I didn't read anyone else's comments, but I just want to say: to me (and lots more, I bet) you are Heather the Writer. Heather the Mama. Heather the Ponderer. Heather the friend.
I thought about you all weekend...thought about how terrified I'd be if I had posted your last post, of how I'd go through the stages of regret, sadness, anger & finally acceptance. Because I, personally, have a fair amount of fear of labels, too. We both need to learn to stop caring so much about what other people think, eh? Because, truly, I never judge another person as harshly as I do myself. All the things I always think everyone else must be thinking are things I would never actually think about anyone else. Comfort yourself with that. Nobody here would think the harsh things about you that you keep thinking of yourself.
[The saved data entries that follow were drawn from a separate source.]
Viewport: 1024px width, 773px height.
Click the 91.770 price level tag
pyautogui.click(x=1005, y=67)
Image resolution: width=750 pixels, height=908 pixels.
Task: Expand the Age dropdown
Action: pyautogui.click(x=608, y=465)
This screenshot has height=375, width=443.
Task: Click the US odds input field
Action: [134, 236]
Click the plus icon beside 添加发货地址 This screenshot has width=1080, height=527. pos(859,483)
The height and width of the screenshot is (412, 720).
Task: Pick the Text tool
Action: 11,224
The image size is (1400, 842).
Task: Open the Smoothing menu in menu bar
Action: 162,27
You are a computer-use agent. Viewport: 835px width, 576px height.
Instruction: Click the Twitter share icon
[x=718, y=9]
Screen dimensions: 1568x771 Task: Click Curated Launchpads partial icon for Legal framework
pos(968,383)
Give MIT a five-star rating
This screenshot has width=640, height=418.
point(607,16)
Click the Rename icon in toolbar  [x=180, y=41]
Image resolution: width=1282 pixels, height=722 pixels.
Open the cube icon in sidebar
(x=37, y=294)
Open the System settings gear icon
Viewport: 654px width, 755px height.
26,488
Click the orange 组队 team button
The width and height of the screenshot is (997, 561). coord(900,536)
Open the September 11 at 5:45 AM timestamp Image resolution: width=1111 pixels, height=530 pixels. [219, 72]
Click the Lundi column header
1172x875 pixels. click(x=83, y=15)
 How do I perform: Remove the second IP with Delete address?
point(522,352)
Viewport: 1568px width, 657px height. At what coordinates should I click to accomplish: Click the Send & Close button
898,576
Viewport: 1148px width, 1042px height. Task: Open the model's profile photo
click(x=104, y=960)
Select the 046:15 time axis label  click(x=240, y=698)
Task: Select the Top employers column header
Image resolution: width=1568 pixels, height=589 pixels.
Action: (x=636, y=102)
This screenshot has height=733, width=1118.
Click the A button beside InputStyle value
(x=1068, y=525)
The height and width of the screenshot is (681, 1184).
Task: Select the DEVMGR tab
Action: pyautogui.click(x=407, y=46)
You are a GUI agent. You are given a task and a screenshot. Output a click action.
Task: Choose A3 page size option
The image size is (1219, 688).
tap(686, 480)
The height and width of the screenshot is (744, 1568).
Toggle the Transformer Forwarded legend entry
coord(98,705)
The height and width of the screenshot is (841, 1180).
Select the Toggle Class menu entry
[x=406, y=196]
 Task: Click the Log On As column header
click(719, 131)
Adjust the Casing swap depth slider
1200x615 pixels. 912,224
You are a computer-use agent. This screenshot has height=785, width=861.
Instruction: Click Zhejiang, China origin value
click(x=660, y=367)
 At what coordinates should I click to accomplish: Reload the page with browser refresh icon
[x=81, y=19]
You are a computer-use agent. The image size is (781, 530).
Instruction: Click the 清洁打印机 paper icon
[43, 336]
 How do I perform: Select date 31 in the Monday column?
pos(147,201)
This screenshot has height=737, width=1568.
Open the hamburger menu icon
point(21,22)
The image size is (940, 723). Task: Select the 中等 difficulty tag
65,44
I love you, whatever your struggle. And I've learned much from you. Thank you for being you!
I get you. I really do. And I see you as more than a one-arrow kind-of girl. You are so much more. So much more.
The message is 60-some strong in this comment box: We see you.
You know, I struggle horribly with this whole approval-of-others thing, and fight hard to live for an Audience of One. It's a ferocious inner battle.
So this verse has become a mantra for my dancin',
people-pleasin',
approval-seekin'
self.
"Am I now trying to win the approval of men, or of God? Or am I trying to please men? If I were still trying to please men, I would not be a servant of Christ." Gal 1:10.
Press on.
I think we all feel the arrows, and then once in a while someone figures out they are there, or we actually allow one to be seen and then they just get so heavy. I actually conciously work to ignore the arrows around me, but I hope for you that you don't need others to ignore them, but that you come to a peace where it simply no longer matters.
Love to you friend,
SJ
I just see you as Heather... and I love you.
Heather,
I am always amazed at the beautiful way you speak of your family-especially your awesome boys. Keep doing your best every day even when you feel like giving up.
The only labels I have for you are "awesome writer" and "wonderful person." xoxo
You will always be the amazing Heather that I love.
It doesn't have to define you, just refine you.
You are amazing and you have decided to make that journey through the refiners fire-- and we are all here to catch you.
xoxox
Just wanted to pop in to say I think about you every evening at 5 and say a quiet good thought to you.
I'm so proud of you and think you are amazing. and clearly, I'm not the only one.
You are so brave. The arrow really points to "Brave," and those who don't get that you can ignore completely.
xoxo
Labels ... ugh, hate them! After severe injuries almost caused me to die, I didn't want the label - "woman that almost died" so I hardly talked about my accident/injuries/struggles. That didn't work real well - led to depression.
Finally, I've learned to live in the tension of "woman that almost died" and "Janet - the whole person that I am" Almost dying is a part of my life, I can't deny that, but I don't want my life defined by it.
And for the people that see me only as that label ... as a wise woman said, "Who gives a sh*t about them?!"
Your humanity defines you, not arrows! Your character will be resolute and you will have the endurance to accomplish what you wish. My thoughts and prayers are with you Heather!
Arrow, shmarrow:
simply transient hallucinations we dream up in moments/stages of insecurity. The arrows are fiction. God knows the true story, the true dancer, accepts us, lifts us, and gives us permission to rest from all the dancing.